Le parti politique KANARI PEP LA, KAPEP, estime que la crise actuelle en Haïti est le résultat de violations répétées de la Constitution de 1987 et de la volonté du peuple haïtien.
Dans une note adressée à la presse, KAPEP rappelle avoir alerté, depuis 2024, sur les conséquences de la mise en place du Conseil présidentiel de transition, qu’il juge dépourvu de base constitutionnelle. Selon le parti, cette transition a conduit à un affaiblissement de l’État, à une aggravation de l’insécurité et à une détérioration des conditions de vie de la population.
KAPEP affirme que le Conseil présidentiel et le Premier ministre ont échoué à assurer la sécurité publique et la protection des citoyens, alors que les groupes armés continuent d’étendre leur contrôle sur le territoire.

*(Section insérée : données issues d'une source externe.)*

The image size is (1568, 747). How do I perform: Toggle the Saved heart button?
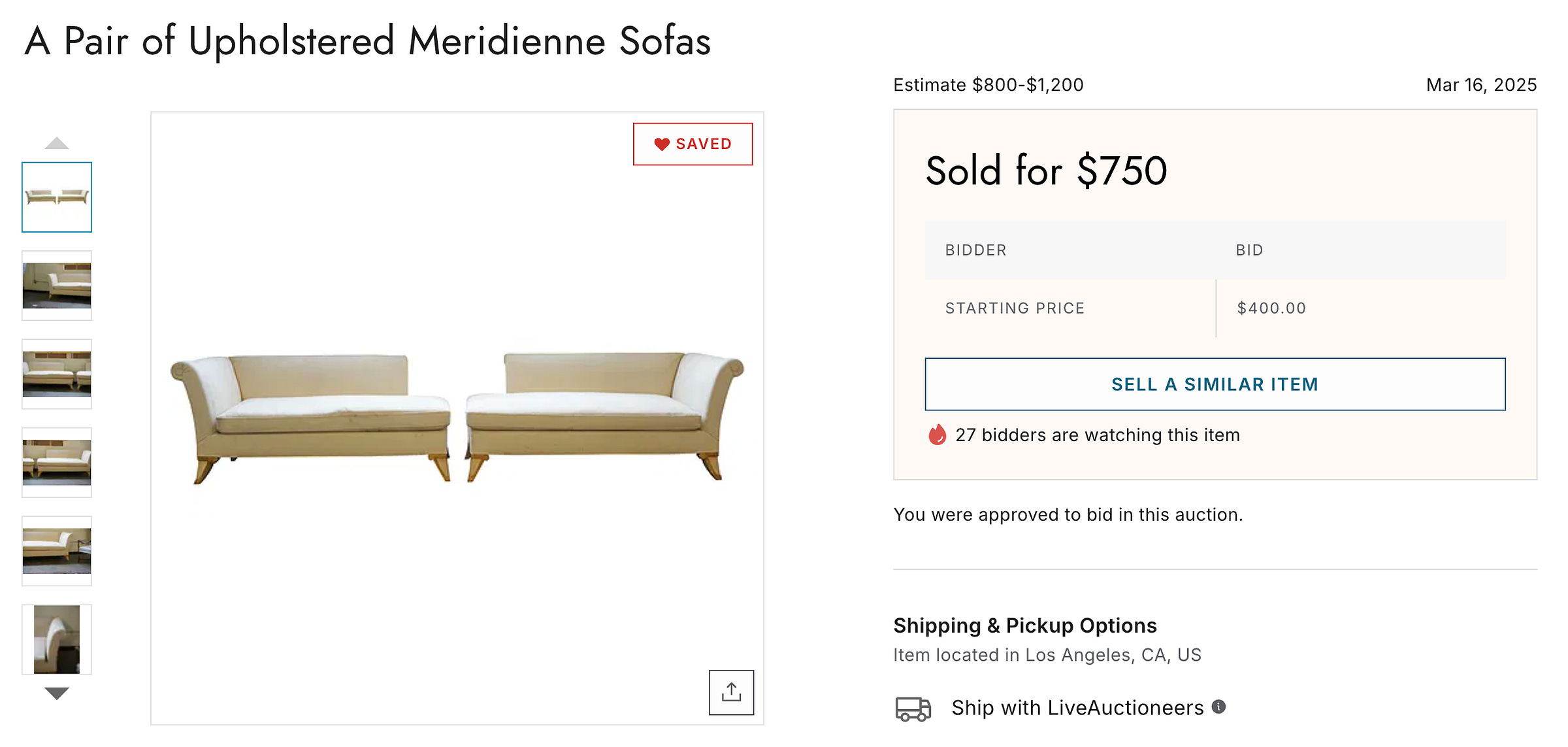point(693,144)
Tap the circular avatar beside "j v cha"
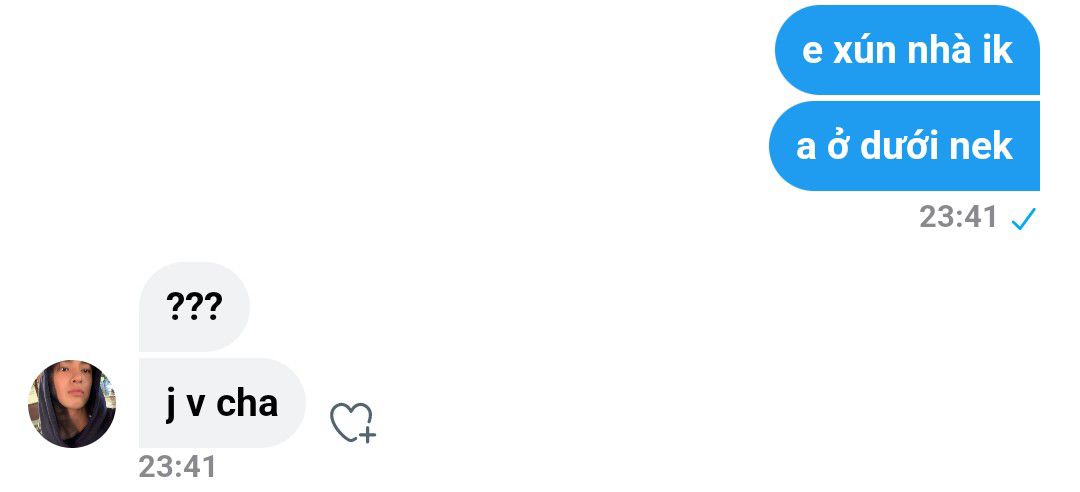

Le parti dénonce également des scandales financiers, des conflits d’intérêts et des luttes internes impliquant certaines figures politiques soutenues par la communauté internationale, qu’il accuse de servir des intérêts extérieurs.
KANARI PEP LA plaide pour une solution constitutionnelle fondée sur l’article 149 de la Constitution, prévoyant l’installation à la présidence d’un juge de la Cour de cassation, ainsi que la formation d’un gouvernement restreint.
Enfin, le parti considère le 7 février 2026 comme une date clé, à laquelle le peuple haïtien doit, selon lui, reprendre le contrôle de l’appareil d’État et mettre fin à la transition en cours.